After blue light treatment, Müller cells displayed a strong time-dependent decrease in potassium conductance
(Fig. 4A) . The inward potassium currents decreased to 70.1% ± 40.4% of control (100%) 2 days after light treatment (
P < 0.05) and to 13.8% ± 10.7% of control after 3 days (
P < 0.001)
(Fig. 4B) . (Similar results were obtained when the potassium currents were recorded at 35°C to 37°C. Three days after light treatment, the amplitude of the inward potassium currents of cells from light-treated retinal areas was 617 ± 561 pA [
n = 5], which was significantly different from the value obtained in cells from control tissues, 3109 ± 609 pA [
n = 5;
P < 0.01].) The decrease in glial potassium conductance was observed only in cells isolated from injured areas of the light-treated retinas, not in cells from the uninjured retinal areas
(Fig. 4B) . This difference corresponded well with the alteration in the retinal distribution of Kir4.1, which was observed only in the injured areas
(Fig. 1B) . Because Kir4.1 is the main channel subtype that contributes to the potassium conductance of Müller cells,
16 the data suggest that the redistribution of the Kir4.1 protein is accompanied by functional inactivation of the channels. Kir4.1 channels are the major determinant of the high resting membrane potential of Müller cells.
16 Müller cells isolated from injured retinal areas 3 days after light treatment displayed a significant (
P < 0.001) membrane depolarization (to −54.6 ± 19.3 mV) compared with cells from untreated control retinas (−87.1 ± 5.2 mV) or cells from uninjured retinal areas of the treated eyes (−86.0 ± 5.1 mV;
Fig. 4C ).
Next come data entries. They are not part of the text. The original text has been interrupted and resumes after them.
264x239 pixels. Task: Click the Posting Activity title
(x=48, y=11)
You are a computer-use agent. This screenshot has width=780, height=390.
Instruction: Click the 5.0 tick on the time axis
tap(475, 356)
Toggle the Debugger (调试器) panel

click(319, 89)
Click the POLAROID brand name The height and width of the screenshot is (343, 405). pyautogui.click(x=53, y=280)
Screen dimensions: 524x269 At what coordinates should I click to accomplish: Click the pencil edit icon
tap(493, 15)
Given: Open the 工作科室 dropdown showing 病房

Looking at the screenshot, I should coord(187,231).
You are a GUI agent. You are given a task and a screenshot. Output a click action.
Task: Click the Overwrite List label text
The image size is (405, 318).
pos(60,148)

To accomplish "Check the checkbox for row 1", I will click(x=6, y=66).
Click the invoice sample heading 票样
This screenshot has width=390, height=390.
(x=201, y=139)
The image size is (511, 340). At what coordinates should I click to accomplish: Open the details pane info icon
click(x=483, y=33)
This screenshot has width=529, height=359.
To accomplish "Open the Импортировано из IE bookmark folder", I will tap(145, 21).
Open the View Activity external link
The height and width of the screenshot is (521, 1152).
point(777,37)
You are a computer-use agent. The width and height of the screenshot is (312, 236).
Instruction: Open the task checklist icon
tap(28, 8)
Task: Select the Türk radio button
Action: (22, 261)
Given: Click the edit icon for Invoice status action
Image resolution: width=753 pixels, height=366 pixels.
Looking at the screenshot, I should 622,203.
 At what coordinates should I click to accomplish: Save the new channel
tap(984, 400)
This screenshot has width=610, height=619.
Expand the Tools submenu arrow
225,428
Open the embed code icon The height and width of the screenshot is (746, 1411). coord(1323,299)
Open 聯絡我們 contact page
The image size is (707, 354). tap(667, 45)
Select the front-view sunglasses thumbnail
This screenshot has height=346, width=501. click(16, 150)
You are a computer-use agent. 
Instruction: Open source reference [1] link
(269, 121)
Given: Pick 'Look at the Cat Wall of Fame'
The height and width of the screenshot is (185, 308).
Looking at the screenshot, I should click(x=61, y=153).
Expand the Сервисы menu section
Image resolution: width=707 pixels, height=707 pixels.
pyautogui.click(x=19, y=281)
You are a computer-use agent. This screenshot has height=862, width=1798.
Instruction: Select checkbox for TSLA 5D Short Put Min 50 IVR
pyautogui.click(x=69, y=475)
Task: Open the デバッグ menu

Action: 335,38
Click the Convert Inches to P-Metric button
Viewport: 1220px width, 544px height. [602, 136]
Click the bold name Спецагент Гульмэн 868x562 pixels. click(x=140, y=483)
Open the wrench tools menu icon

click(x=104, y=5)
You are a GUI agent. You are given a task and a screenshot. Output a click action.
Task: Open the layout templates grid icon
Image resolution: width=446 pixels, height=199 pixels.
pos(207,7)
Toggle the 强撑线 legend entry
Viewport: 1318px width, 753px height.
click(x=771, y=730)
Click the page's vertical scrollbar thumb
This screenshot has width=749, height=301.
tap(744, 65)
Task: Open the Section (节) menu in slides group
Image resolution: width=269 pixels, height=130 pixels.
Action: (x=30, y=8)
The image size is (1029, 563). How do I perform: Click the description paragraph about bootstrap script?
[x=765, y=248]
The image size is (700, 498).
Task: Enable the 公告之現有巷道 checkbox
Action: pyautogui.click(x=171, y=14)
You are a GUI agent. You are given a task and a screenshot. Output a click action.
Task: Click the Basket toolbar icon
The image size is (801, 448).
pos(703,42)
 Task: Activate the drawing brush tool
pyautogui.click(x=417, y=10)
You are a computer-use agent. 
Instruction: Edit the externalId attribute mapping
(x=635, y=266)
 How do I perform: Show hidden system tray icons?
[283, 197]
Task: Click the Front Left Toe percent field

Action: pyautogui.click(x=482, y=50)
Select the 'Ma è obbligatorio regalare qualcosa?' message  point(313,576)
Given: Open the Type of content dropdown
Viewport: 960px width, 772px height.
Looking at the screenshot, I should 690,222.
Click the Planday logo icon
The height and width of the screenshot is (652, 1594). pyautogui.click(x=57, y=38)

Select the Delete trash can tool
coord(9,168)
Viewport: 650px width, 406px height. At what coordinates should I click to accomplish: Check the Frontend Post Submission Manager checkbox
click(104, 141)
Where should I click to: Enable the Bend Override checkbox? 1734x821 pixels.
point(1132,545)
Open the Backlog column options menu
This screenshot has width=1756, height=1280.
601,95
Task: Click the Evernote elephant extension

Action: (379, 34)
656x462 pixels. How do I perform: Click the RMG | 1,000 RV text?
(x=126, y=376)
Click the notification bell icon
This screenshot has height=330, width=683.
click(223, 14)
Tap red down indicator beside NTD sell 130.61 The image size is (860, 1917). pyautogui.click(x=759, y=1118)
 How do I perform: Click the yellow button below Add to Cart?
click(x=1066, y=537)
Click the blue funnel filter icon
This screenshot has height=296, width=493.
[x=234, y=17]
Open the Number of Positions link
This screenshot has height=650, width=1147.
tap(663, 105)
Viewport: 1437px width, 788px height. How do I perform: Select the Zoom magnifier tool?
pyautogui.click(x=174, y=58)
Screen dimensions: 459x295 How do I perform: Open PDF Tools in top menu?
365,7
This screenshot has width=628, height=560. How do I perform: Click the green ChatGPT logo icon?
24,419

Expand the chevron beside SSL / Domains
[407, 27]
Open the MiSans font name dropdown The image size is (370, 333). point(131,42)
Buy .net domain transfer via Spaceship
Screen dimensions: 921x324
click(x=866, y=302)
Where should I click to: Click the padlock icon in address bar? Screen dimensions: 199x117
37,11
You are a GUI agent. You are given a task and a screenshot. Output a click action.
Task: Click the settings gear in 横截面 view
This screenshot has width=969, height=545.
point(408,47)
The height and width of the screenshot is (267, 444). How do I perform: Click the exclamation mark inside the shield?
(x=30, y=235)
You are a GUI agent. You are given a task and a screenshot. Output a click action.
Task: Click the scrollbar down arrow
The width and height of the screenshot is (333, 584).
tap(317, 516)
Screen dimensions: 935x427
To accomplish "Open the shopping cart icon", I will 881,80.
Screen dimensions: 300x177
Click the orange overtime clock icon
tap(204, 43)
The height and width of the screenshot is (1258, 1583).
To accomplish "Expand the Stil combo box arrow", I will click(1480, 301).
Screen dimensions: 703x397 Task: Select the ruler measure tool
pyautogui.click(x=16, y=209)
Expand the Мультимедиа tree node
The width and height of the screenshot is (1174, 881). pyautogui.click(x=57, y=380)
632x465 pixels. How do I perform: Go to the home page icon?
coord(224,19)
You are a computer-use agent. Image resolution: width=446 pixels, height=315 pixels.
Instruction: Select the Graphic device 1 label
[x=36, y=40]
A decrease in Kir channel–mediated potassium currents of rat Müller cells during retinopathy is often associated with the emergence of fast transient (A-type), outwardly rectifying potassium currents; this alteration was observed, for example, in Müller cells during ocular inflammation and retinal ischemia–reperfusion.
18 19 We found that none of the Müller cells investigated from untreated control retinas or from noninjured retinal areas of the light-treated eyes displayed A-type potassium currents
(Fig. 4D) ; in these cells, the outward potassium conductance (recorded during blockade of the Kir channels with 100 μM barium chloride) was dominated by slowly activating delayed rectifier currents (not shown). However, 69% and 100%, respectively, of Müller cells isolated from injured retinal areas 2 and 3 days after light treatment displayed A-type potassium currents on membrane depolarization
(Fig. 4D) . The emergence of A-type potassium currents correlated to the decrease in the Kir channel–mediated potassium currents after light treatment
(Fig. 4B) . Moreover, we found that Müller cells of injured retinal areas displayed a significant increase in plasma membrane area (as indicated by the increase in the cell membrane capacitance;
Fig. 4E ), suggesting hypertrophy of Müller cells in response to light-evoked photoreceptor degeneration. Again, such an increase in the cell membrane area was not found in cells isolated from uninjured areas of the treated retinas
(Fig. 4E) .